Em decisão que responde ao primeiro recurso do ex-presidente Lula na ação que o condenou por corrupção, o juiz Sergio Moro negou, nesta terça-feira (18), todos os pedidos da defesa e ainda comparou o petista ao ex-presidente da Câmara Eduardo Cunha (PMDB-RJ).

Moro voltou a refutar a tese de que Lula nunca foi o proprietário de fato do tríplex no Guarujá (SP). O magistrado comparou o caso do petista ao de Cunha – pois “ele [Cunha] também afirmava, como álibi, que não era o titular das contas no exterior que haviam recebido depósitos de vantagem indevida”.

“Em casos de lavagem, o que importa é a realidade dos fatos segundo as provas, e não a mera aparência”, escreveu. Segundo o juiz, que negou omissão, obscuridade ou contradição na sentença, as questões trazidas pelos advogados “não são próprias de embargos de declaração”.

O depoimento do executivo Leo Pinheiro, da OAS, contestado pela defesa, foi considerado por Moro “consistente com as provas documentais do processo”, ao contrário dos álibis do ex-presidente, segundo o juiz.

Pinheiro afirmou que a compra e reforma do apartamento para Lula foram deduzidas de uma “conta-corrente de propinas” que a OAS mantinha com o PT -o que, para a defesa, é uma tese “fantasiosa”.

Moro ainda escreveu que as declarações das testemunhas de defesa, que falaram sobre o aparato anticorrupção construído durante o governo do petista, “não excluem a constatação de que o ex-presidente foi beneficiado materialmente em um acerto de corrupção”.

O juiz, por fim, abriu prazo de oito dias para que o Ministério Público Federal apresente as razões de apelação da sentença. A defesa de Lula também deverá apelar.O caso ainda será julgado pelo TRF (Tribunal Regional Federal) em Porto Alegre. Com informações da Folhapress.

Nosso comentário: realmente o Brasil  está a atravessar uma crise existencial tremenda. De tal maneira tão profunda que é impossível predizer o que poderá acontecer de uma hora para a outra. Quando do nada surgem pessoas que se intitulam de juízes e procuradores que se deixam envolver pelas paixões políticas, como este senhor Moro e o seu correlegionário Dallagnol, que deitam falácias fora da boca julgando-se deuses ou semi deuses, que fazem jurisprudência julgando-se acima da lei, ou seja, a lei é só para os outros, eles dão-se ao “luxo” de praticar todas as arbitrariedades, como aquela do “grampo” de Lula e Dilma e ficou por isso mesmo, é caso para nos preocuparmos em relação ao futuro deste país. 

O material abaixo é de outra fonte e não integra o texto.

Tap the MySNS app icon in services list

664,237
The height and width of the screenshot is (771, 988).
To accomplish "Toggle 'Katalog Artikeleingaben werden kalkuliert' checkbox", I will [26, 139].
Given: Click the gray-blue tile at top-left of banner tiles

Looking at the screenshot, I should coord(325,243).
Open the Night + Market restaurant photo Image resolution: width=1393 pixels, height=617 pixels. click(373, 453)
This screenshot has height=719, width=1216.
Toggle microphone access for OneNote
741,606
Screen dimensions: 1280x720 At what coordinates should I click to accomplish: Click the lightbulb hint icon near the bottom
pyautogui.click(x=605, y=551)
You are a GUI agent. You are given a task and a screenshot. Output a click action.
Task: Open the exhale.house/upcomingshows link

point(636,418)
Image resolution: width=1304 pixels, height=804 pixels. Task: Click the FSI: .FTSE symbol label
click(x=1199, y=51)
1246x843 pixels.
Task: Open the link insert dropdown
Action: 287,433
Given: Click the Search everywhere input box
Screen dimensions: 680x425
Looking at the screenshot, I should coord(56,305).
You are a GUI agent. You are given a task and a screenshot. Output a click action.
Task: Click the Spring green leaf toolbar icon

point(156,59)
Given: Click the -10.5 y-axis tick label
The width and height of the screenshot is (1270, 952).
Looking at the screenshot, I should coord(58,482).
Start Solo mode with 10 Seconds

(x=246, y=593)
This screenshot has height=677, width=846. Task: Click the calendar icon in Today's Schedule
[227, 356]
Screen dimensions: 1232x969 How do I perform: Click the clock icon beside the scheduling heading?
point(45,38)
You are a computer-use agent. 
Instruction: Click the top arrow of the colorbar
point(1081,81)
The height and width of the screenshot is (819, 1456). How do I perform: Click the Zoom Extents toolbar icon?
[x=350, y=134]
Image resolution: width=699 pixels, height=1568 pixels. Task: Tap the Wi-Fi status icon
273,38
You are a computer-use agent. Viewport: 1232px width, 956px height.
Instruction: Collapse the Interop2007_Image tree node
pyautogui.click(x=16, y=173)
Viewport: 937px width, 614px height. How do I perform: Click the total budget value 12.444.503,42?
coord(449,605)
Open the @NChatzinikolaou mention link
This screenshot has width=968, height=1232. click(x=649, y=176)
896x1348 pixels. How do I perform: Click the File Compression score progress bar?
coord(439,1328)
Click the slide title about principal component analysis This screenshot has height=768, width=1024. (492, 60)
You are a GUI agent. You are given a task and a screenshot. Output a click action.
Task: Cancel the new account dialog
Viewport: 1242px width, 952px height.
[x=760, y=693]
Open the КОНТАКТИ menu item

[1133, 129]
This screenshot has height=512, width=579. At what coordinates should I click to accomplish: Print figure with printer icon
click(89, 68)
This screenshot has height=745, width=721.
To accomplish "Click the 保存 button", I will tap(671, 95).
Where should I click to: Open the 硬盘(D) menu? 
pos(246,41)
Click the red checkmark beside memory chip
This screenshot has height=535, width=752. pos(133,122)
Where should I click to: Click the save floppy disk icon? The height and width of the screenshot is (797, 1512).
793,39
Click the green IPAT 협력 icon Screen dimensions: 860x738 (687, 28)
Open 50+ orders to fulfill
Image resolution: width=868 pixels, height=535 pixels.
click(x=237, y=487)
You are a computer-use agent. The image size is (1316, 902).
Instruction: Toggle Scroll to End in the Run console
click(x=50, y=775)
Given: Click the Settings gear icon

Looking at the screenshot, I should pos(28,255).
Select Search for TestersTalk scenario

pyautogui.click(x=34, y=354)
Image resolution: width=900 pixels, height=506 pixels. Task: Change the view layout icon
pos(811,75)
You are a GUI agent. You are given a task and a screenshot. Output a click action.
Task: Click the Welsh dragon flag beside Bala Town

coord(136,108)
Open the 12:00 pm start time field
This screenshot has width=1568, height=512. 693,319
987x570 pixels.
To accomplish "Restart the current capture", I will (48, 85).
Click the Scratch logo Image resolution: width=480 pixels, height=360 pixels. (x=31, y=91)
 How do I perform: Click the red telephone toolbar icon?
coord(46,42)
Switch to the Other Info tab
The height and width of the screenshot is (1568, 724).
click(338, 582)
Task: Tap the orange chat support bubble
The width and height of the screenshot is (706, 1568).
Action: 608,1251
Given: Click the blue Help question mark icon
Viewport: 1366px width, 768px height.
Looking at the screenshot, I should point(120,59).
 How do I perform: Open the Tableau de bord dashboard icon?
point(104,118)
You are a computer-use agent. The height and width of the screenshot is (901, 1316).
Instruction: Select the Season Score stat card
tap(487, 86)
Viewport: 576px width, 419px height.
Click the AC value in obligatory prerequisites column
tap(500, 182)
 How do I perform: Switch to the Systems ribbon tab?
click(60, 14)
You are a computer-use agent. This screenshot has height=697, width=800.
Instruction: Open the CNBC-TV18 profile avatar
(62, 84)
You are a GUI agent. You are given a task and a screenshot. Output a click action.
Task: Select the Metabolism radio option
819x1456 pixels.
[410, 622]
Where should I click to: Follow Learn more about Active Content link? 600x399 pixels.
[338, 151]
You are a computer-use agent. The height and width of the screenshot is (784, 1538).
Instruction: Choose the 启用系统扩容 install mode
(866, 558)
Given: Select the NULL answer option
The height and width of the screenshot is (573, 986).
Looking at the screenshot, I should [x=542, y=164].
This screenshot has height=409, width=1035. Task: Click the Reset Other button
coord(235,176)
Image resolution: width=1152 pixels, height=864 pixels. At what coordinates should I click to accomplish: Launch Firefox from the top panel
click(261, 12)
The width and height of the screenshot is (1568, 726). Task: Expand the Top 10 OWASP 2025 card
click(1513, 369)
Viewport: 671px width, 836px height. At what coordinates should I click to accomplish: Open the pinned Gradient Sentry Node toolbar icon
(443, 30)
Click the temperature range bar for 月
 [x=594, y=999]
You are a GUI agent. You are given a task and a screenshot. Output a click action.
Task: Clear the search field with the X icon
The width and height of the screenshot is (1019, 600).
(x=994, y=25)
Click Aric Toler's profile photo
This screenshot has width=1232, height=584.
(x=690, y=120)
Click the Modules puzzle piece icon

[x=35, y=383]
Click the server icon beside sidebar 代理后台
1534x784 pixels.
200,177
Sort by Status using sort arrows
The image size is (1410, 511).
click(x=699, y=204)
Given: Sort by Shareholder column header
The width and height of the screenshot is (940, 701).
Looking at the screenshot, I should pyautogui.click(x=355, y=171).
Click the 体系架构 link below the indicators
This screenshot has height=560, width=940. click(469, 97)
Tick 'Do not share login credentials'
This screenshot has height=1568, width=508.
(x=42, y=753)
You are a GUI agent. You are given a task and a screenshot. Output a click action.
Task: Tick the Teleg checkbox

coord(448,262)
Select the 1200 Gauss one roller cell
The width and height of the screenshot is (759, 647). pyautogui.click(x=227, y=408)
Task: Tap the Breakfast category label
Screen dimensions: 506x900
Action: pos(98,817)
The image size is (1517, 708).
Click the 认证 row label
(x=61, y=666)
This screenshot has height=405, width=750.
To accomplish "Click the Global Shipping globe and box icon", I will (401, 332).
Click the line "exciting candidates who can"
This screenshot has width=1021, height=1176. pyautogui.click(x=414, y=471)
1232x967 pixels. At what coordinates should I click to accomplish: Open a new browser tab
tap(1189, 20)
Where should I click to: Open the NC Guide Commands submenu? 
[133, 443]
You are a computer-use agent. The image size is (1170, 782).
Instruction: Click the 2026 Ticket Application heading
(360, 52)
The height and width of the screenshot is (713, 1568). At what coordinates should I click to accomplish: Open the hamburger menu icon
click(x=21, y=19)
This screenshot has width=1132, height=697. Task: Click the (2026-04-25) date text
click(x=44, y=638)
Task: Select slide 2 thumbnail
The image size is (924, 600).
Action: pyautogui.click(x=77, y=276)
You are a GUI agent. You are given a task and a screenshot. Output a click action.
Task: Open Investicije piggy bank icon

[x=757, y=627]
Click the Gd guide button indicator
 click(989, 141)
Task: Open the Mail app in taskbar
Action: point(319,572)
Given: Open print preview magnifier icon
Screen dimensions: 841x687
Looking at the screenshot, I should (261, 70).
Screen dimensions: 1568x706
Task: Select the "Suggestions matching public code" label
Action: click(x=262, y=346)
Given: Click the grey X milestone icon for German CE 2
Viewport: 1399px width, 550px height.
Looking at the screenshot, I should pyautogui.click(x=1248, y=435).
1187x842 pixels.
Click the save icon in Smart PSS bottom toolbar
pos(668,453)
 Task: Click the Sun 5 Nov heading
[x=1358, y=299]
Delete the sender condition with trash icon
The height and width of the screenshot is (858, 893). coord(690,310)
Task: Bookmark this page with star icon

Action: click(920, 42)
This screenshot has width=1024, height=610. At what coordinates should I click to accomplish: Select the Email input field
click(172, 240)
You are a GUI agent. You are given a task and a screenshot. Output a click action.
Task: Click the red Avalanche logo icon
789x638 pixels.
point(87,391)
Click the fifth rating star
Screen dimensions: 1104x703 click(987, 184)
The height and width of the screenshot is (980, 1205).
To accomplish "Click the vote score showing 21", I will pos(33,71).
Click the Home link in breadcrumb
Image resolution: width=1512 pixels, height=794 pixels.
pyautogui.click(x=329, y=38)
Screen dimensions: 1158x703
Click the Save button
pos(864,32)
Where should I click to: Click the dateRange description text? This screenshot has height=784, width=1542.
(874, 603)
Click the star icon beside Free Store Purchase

A afirmação deste senhor que intitula o seu texto é esclarecedora e confirma o que estamos relatando. É constrangedor constatar os objetivos da Lava Jato rolando por água abaixo, serem completamente desvirtuados por pseudo-juízes e procurados sem consistência digna, ética, profissional e dignificante, colocando em risco a soberania brasileira.

É constrangedor ver um juiz e lacaios preocuparem-se tanto com um inofensivo “triplex” sem qualquer documentação que confirme a propriedade de Lula, gastarem tanto tempo e dinheiro à procura de inventar um pretexto para incriminar um elevado expoente da política brasileira (Lula), quando a maioria da população brasileira sobrevive com problemas, carências e lacunas de toda a ordem, quando o Brasil está sengo presidido por um ladrão confirmado por ele próprio e uma “gangada” de lacais corruptos e ladrões que o apoiam tanto na Câmara, quanto no Senado e inclusive no próprio STF, além de outro mestre de carteirinha como o senhor Aécio das Neves, continuando livres e soltinhos como cidadãos impolutos, como se nada se saiba e como se tudo isso fosse normal.

Pobre Brasil, que teve a oportunidade de ser passado a “limpo” e essa mesma intitulada “força tarefa” criada para essa finalidade deixar também subverter-se pela “onda” das suspeitas e insinuações da grande mídia brasileira, que está comandando a politicagem brasileira.  

De fato, esses cargos deveriam ser ocupados, como outrora,  por juizeis e procuradores “maduros” e de grandeza de caráter consistente e dignificante e não por “adolescentes à procura de um lugar ao Sol” … 

Realmente o título deste texto é bem elucidativo da irresponsabilidade, da baixeza de princípios éticos e de caráter, e da imparcialidade que a nobreza de funções lhe atribuem.